Tina Knowles-Lawson is opening up about the origin of Beyoncé’s name. The fashion designer and businesswoman, 66, spoke about the unique moniker during Tuesday’s inaugural episode of In My Head with Heather Thomson podcast, sharing that “Beyoncé” is actually her maiden name even though it’s now a handle widely associated with her famous daughter.

“A lot of people don’t know that Beyoncé is my last name. It’s my maiden name,” she said. “My name was Celestine Beyoncé, which at that time was not a cool thing to have that weird name. I wanted my name to be Linda Smith because those were the cool names.”

The matriarch, who is also mom to singer Solange, went on to say that only several people in her family have the “Beyoncé” last name. Due to a clerical error, others — such as her brother and his children — now have “Beyincé” as their surname, according to Knowles-Lawson.

“I think me and my brother Skip were the only two that had B-E-Y-O-N-C-E,” she said, before explaining why some family members spell the name differently. “It’s interesting — and it shows you the times — because we asked my mother when I was grown. I was like, ‘Why is my brother’s name spelled B-E-Y-I-N-C-E? You know, it’s all these different spellings.’ And my mom’s reply to me was like, ‘That’s what they put on your birth certificate.’ So I said, ‘Well, why didn’t you argue and make them correct it?’ And she said, ‘I did one time. The first time, and I was told be happy that you’re getting a birth certificate because, at one time, Black people didn’t get birth certificates.”

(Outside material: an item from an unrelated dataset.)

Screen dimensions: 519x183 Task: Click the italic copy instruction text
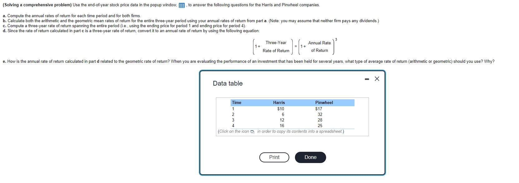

Knowles-Lawson added that it “must’ve been horrible” for her own mother to “not to even be able to have her children’s names spelled correctly.”

“So we all have different spellings,” she said. “People don’t even put the two together and know that’s the same name.”

[From People]

Those kinds of clerical errors do happen – my father’s legal birthday in America was different than his actual birthday because of a clerical error with his citizenship/green card. It’s weird when it’s a damn birth certificate though! You would think that the hospital would take pains to, you know, at least double-check the spelling. “Oh the kid’s last name is Beyonce? No, I got it, I know how to spell it, two Es and an I.” Anyway, no, I totally didn’t know that Beyonce was Tina’s maiden name.